PROBLEM: Starting at the first line of the data, please print exactly those lines through the one that holds "Task: Close the", omitting every picture.

SUPPLIED MATERIAL:
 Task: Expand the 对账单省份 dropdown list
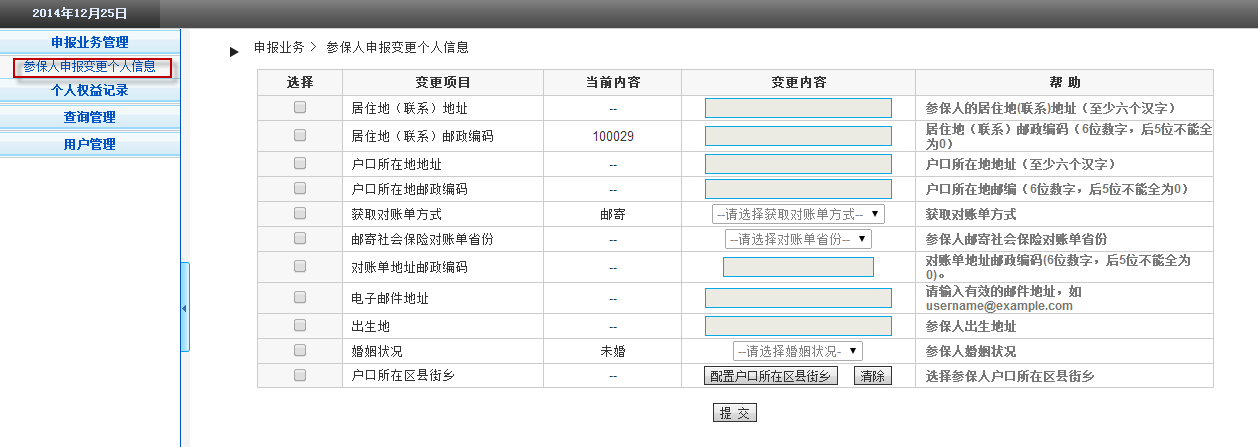(797, 239)
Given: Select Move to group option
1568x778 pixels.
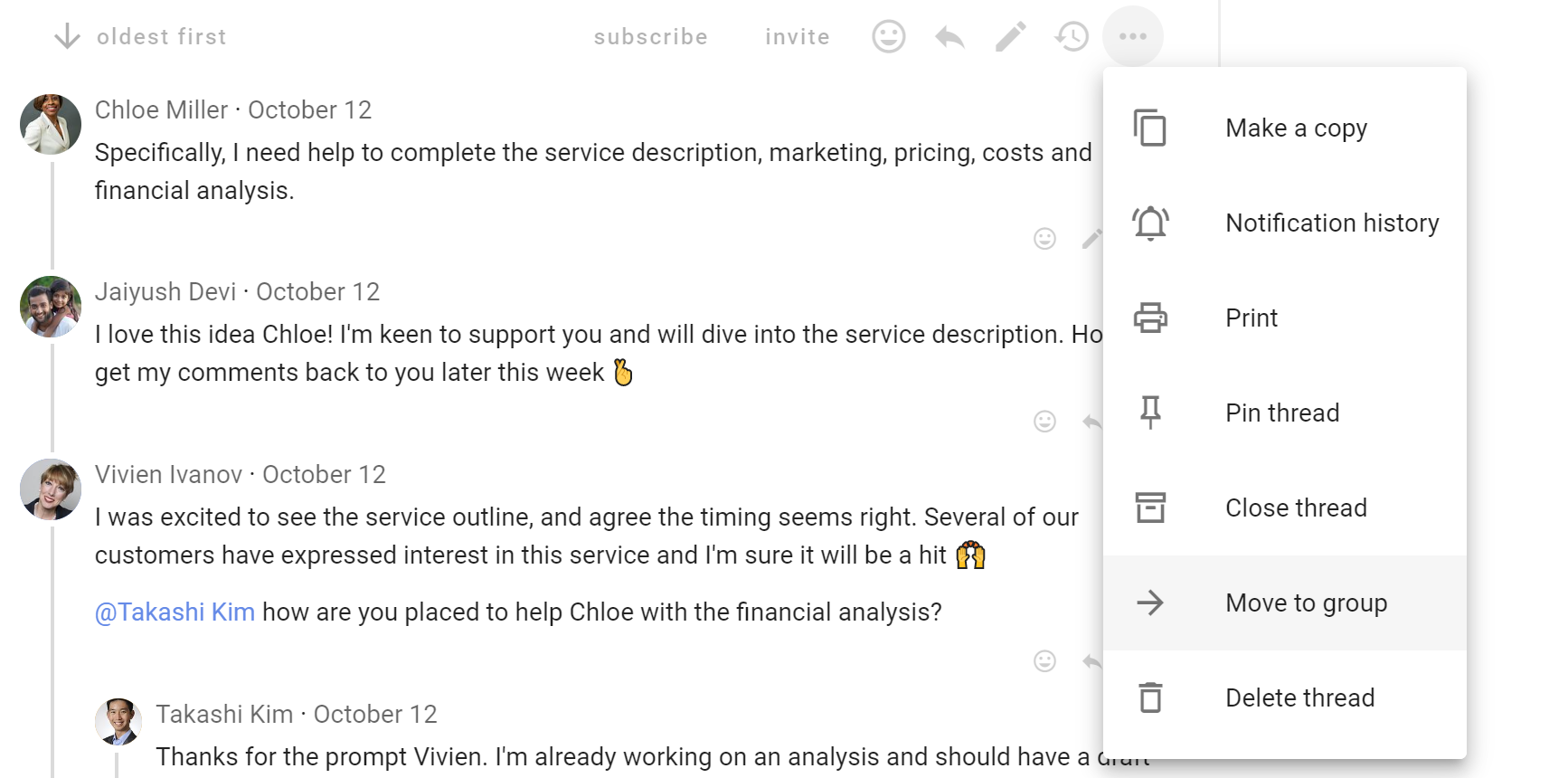Looking at the screenshot, I should click(1305, 603).
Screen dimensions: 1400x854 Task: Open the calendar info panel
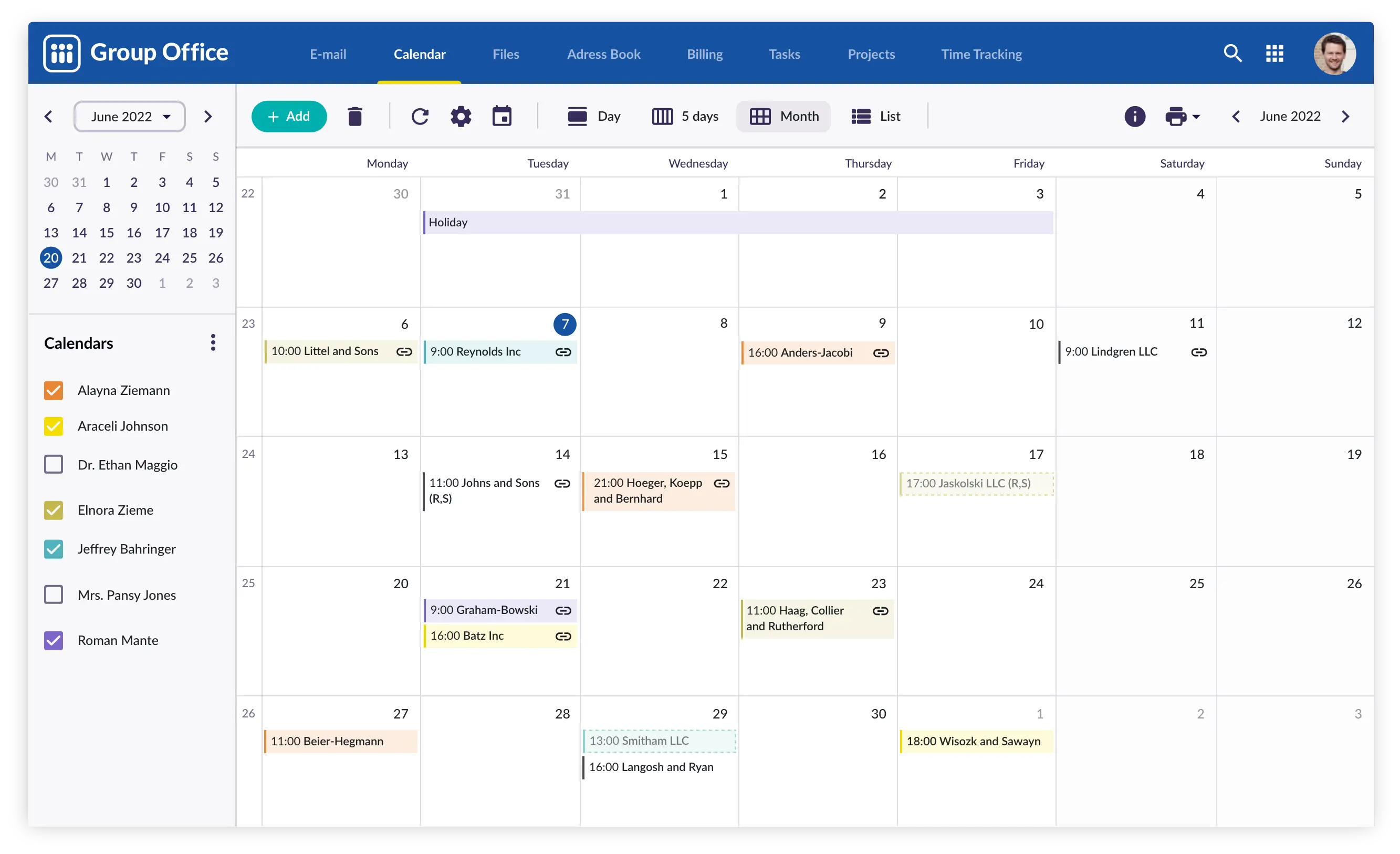click(x=1135, y=116)
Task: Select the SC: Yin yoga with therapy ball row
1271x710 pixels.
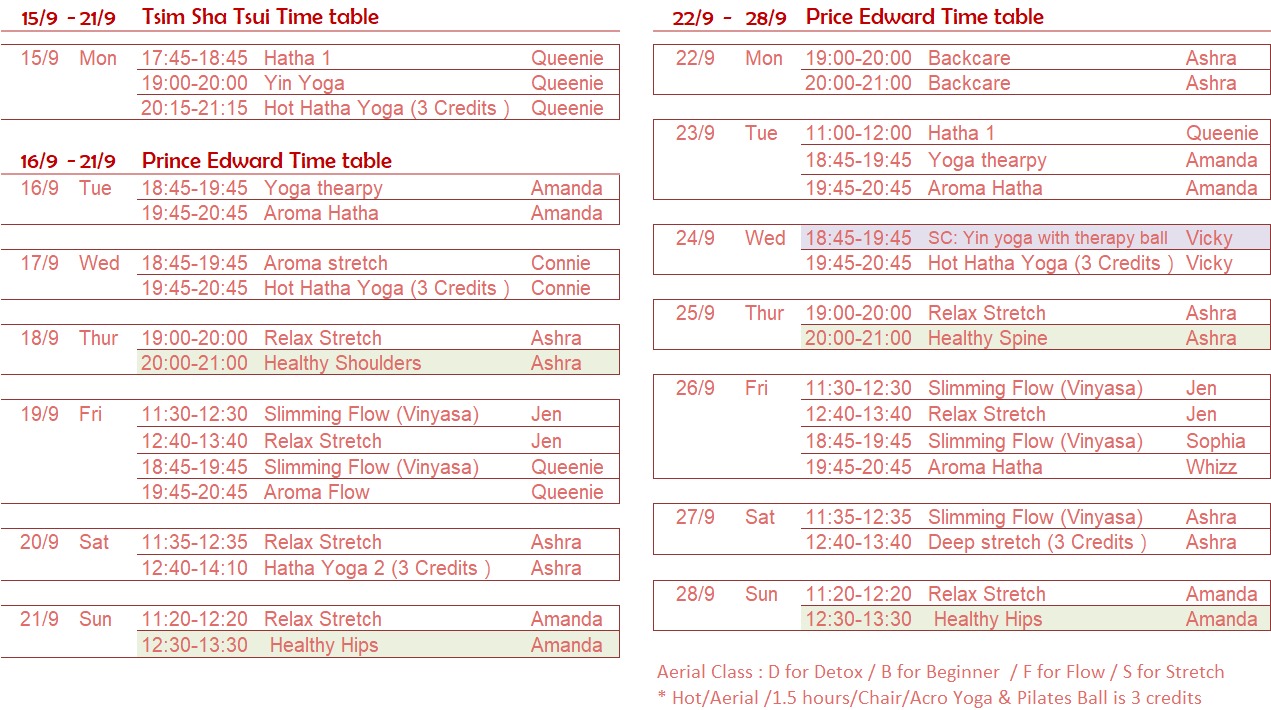Action: pos(1035,238)
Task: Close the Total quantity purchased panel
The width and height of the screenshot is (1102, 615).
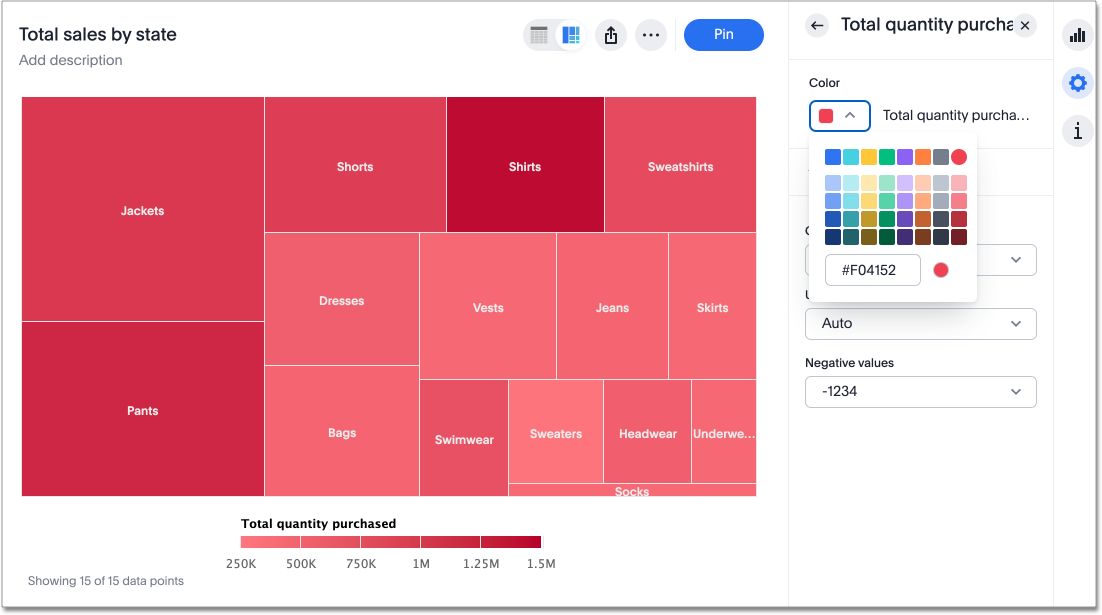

THE COMPLETED TASK:
 Task: Expand the 对账单省份 dropdown list
(797, 239)
Given: Select Move to group option
1568x778 pixels.
Looking at the screenshot, I should click(1305, 603).
Screen dimensions: 1400x854 Task: Open the calendar info panel
click(x=1135, y=116)
Task: Select the SC: Yin yoga with therapy ball row
1271x710 pixels.
Action: pos(1035,238)
Task: Close the Total quantity purchased panel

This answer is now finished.